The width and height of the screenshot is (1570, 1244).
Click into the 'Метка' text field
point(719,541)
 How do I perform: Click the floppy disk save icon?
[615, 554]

***

**What is being asked**
Nothing before the line holding "Click into the 'Метка' text field" belongs in the answer. Repeat that line and the rest of the listing exactly.

**Answer area**
Click into the 'Метка' text field
point(719,541)
 How do I perform: Click the floppy disk save icon?
[615, 554]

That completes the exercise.